== Task directions ==
What is needed is every line, exactly as given, from the line containing "The width and height of the screenshot is (480, 360)." through the end of the data below.

== Task data ==
____________

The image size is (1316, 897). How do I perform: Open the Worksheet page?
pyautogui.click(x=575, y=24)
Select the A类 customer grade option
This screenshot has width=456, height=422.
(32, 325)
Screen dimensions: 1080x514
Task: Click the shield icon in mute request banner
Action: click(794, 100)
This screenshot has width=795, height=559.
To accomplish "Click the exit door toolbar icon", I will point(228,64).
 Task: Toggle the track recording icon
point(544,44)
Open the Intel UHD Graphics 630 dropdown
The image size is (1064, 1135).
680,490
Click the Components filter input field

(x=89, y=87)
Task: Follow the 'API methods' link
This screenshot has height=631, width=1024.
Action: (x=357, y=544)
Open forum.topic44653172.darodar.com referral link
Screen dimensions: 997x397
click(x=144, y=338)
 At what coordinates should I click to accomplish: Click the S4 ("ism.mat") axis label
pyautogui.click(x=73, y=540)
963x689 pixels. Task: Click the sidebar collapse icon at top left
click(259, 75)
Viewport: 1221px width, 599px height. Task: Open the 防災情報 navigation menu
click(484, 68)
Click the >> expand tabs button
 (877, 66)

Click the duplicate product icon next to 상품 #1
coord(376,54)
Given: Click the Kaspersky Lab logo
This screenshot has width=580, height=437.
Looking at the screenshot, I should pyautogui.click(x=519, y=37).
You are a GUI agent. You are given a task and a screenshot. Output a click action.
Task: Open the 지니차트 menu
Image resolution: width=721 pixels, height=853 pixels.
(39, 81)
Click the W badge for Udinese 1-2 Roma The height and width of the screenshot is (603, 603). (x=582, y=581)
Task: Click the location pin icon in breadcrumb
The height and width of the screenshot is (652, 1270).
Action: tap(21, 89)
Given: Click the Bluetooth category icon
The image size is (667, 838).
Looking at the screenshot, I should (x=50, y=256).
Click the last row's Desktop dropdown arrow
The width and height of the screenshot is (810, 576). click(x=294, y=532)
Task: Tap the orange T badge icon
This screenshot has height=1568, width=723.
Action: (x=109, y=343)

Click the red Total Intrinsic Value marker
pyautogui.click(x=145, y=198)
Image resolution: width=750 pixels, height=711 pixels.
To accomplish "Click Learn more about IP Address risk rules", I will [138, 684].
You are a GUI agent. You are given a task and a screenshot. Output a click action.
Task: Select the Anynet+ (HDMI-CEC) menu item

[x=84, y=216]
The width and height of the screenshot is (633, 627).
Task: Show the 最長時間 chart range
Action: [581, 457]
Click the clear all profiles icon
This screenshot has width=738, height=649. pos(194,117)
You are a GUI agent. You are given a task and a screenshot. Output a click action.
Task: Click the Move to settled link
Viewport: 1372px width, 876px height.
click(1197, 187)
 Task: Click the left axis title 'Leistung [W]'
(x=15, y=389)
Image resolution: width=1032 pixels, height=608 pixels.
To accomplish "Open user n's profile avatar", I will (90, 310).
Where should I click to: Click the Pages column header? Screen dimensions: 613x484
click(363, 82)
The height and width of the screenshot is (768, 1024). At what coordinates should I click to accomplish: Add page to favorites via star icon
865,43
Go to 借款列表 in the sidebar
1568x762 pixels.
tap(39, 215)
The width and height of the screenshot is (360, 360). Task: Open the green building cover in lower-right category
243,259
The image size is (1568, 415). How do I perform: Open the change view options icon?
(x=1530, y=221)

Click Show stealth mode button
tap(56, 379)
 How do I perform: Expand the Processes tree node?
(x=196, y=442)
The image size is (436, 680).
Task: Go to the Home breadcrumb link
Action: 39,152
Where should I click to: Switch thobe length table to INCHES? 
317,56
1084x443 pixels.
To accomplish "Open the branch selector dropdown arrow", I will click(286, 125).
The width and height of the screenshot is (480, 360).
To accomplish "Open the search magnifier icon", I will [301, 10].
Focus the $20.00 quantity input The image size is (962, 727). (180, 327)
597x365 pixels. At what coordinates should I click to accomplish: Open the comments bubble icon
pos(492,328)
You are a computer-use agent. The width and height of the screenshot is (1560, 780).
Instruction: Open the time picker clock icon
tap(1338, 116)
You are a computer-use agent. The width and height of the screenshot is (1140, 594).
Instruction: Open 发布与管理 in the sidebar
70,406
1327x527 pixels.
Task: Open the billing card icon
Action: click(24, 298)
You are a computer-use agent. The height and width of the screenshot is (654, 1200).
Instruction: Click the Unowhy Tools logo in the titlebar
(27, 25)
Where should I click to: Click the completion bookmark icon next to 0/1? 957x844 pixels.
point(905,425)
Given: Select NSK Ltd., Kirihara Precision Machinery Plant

____________

== Result of this exercise ==
The width and height of the screenshot is (480, 360).
To accomplish "Open the search magnifier icon", I will [301, 10].
Focus the $20.00 quantity input The image size is (962, 727). (180, 327)
597x365 pixels. At what coordinates should I click to accomplish: Open the comments bubble icon
pos(492,328)
You are a computer-use agent. The width and height of the screenshot is (1560, 780).
Instruction: Open the time picker clock icon
tap(1338, 116)
You are a computer-use agent. The width and height of the screenshot is (1140, 594).
Instruction: Open 发布与管理 in the sidebar
70,406
1327x527 pixels.
Task: Open the billing card icon
Action: click(24, 298)
You are a computer-use agent. The height and width of the screenshot is (654, 1200).
Instruction: Click the Unowhy Tools logo in the titlebar
(27, 25)
Where should I click to: Click the completion bookmark icon next to 0/1? 957x844 pixels.
point(905,425)
Given: Select NSK Ltd., Kirihara Precision Machinery Plant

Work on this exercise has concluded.